Melittology: the study of Honey Bees
An apiary (also known as a bee yard) is a place where beehives of honeybees are kept. Traditionally beekeepers (also known as apiarists) paid land rent in honey for the use of small parcels. Some farmers will provide free apiary sites, because they require pollination, and farmers who need many hives often pay for them to be moved to the crops when they bloom. Several years ago, we had the pleasure of housing honey bees in our back yard. It was indeed, a bumper year for the garden, the seed harvest and of course, the delicate honey.
Bees are some of the most gentle and peaceful creatures. They are busy throughout the day and inactive during darkness. I love them for the honey they produce, but also for the important work they do to pollinate my fruits and vegetables. Pollen is the bees’ source of protein and it is essential for feeding the queen and the larvae in their hives. Some of the pollen drops from the bee as it flies from flower to flower – this is when plant pollination occurs. Honey bees pollinate at least 80-percent of our flowering crops, which is one-third of everything we eat. Foods such as apples, broccoli, nuts, asparagus, cucumbers, and many other favorites, need bees to grow, so it is crucial that we take good care of our honey bee populations.

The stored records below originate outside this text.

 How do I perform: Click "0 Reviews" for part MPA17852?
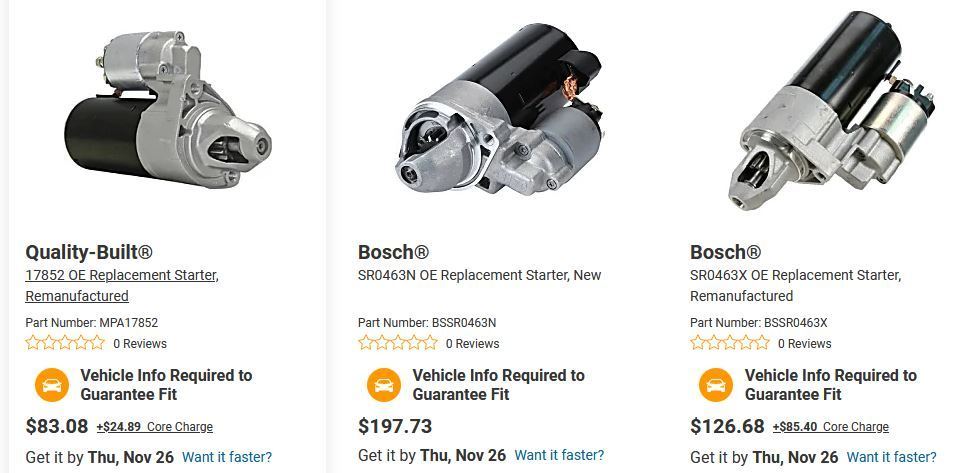140,344
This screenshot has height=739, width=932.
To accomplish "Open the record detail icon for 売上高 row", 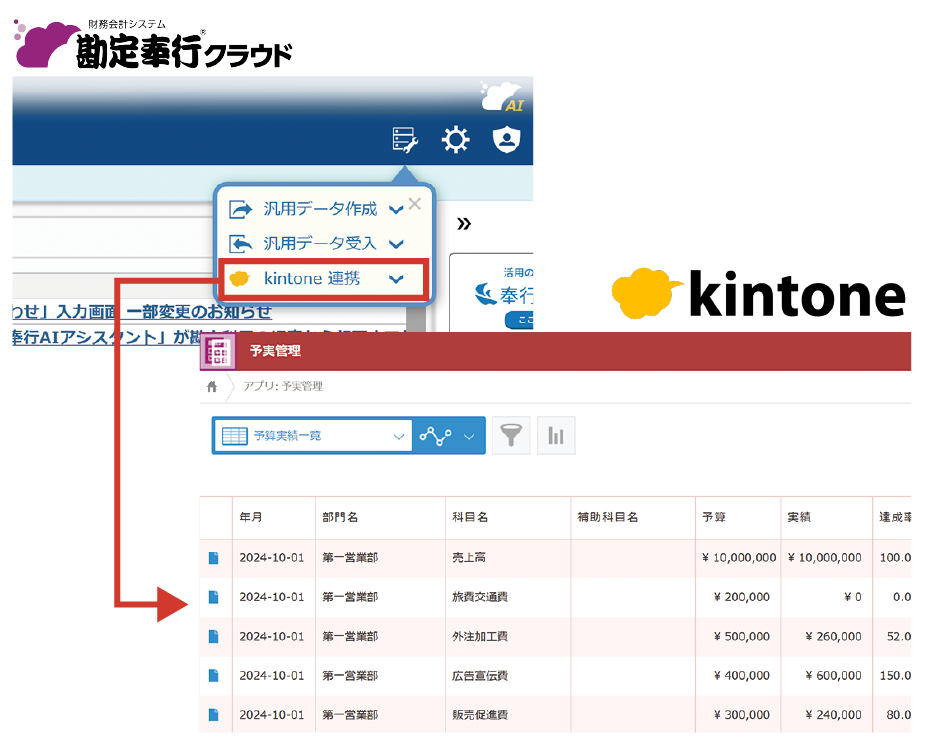I will (214, 557).
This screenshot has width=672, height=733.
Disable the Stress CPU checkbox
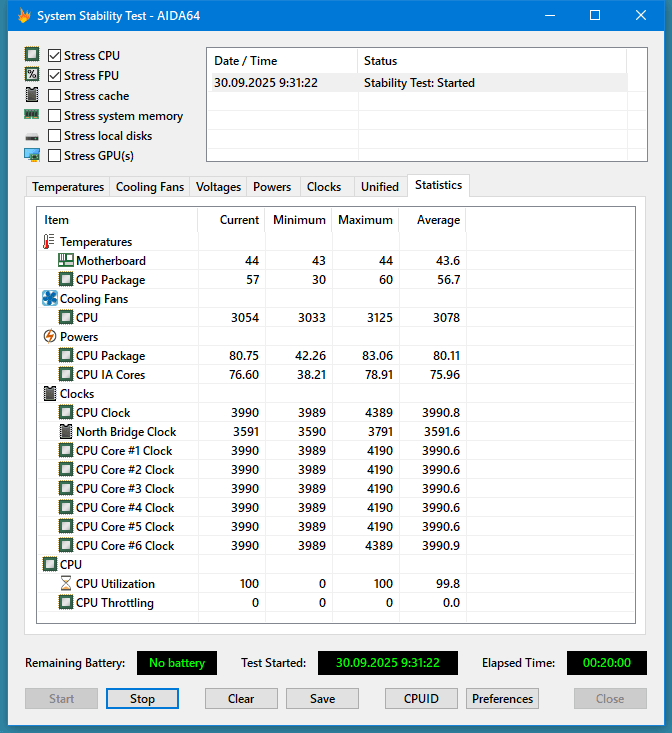pos(55,56)
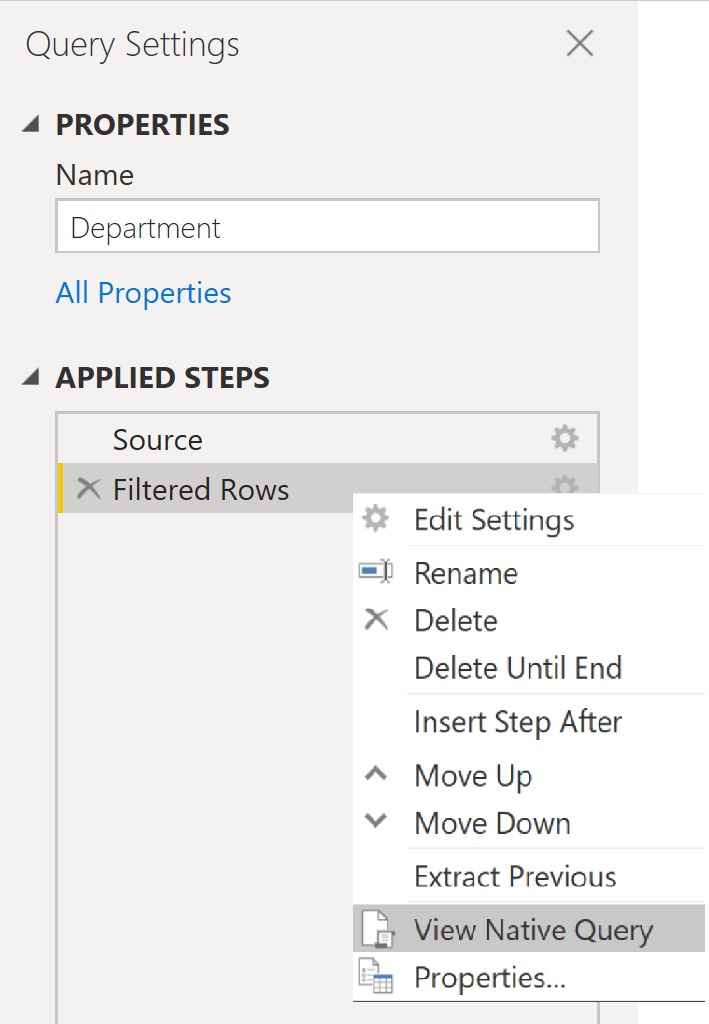The height and width of the screenshot is (1024, 709).
Task: Click the Move Up arrow icon
Action: point(375,772)
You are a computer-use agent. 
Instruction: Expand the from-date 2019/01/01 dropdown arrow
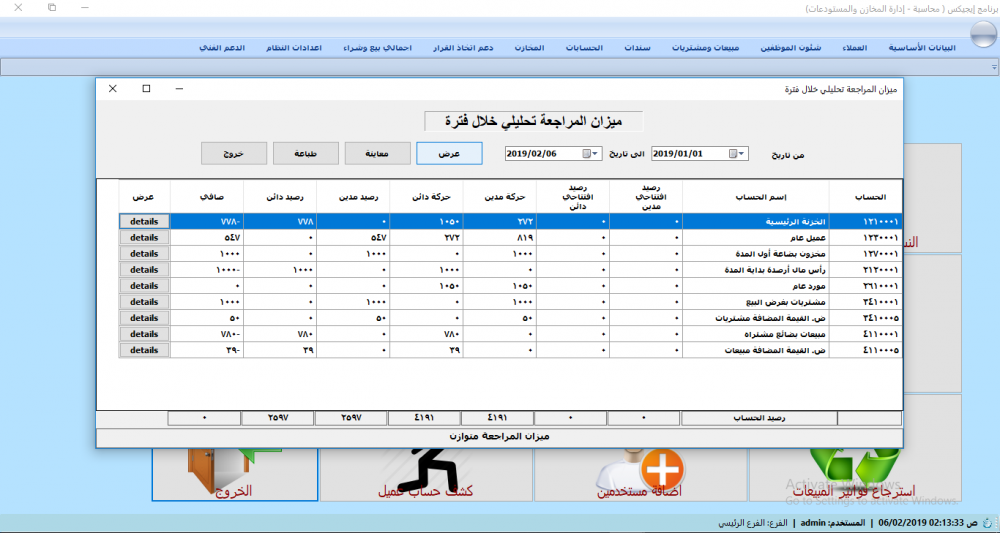pyautogui.click(x=742, y=154)
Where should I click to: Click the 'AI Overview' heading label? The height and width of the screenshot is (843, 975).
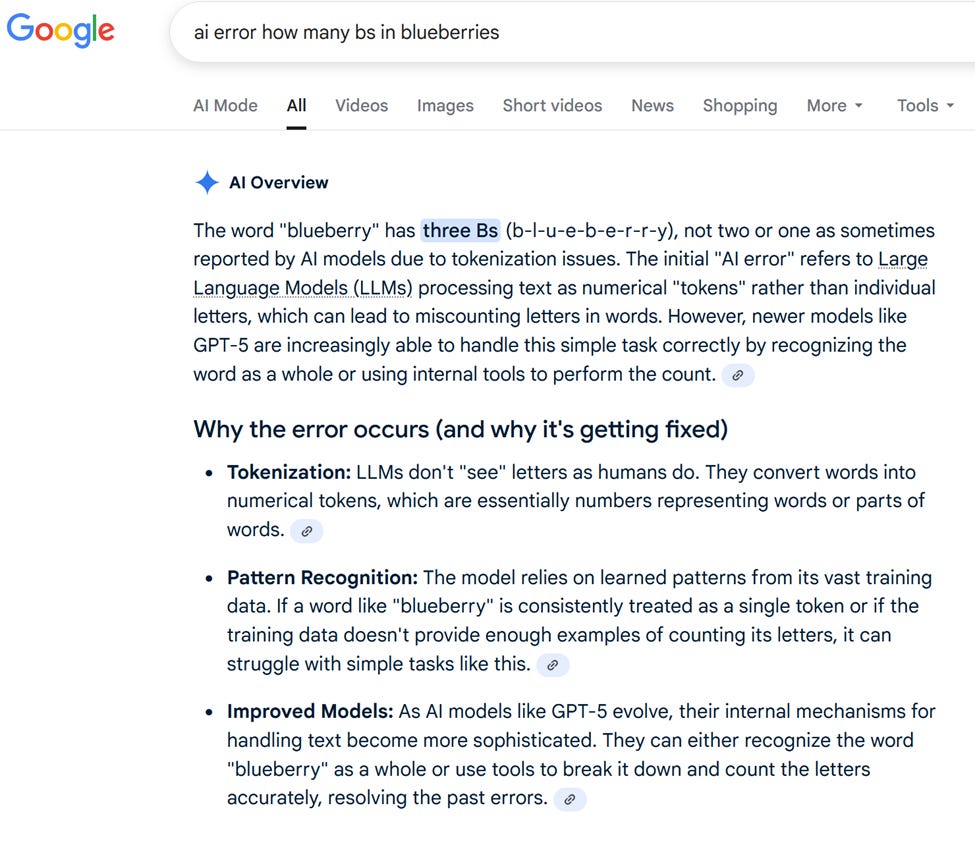coord(279,182)
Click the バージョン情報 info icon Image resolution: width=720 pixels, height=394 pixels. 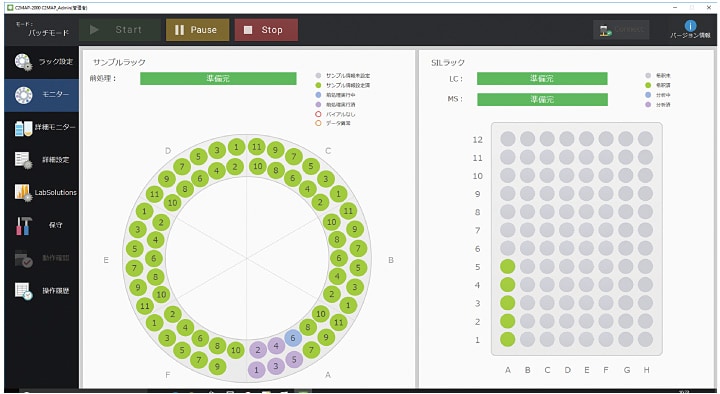(x=690, y=26)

Many of my most memorable garden experiences involve insects. Bees, however take this interaction to a whole new level. Garden chores, with the comforting hum of their busy wings and pollen laden bodies moving tirelessly about like a perfectly choreographed performance, become simplified and effortless. The company of bees is soothing to many of our domestic, furry friends as well. Felines and canines alike can be entertained for hours. The sweet aroma of a strategically positioned hive, wafts delightfully across the largest fields and the smallest of yards. And at the end of the day, we share their honey.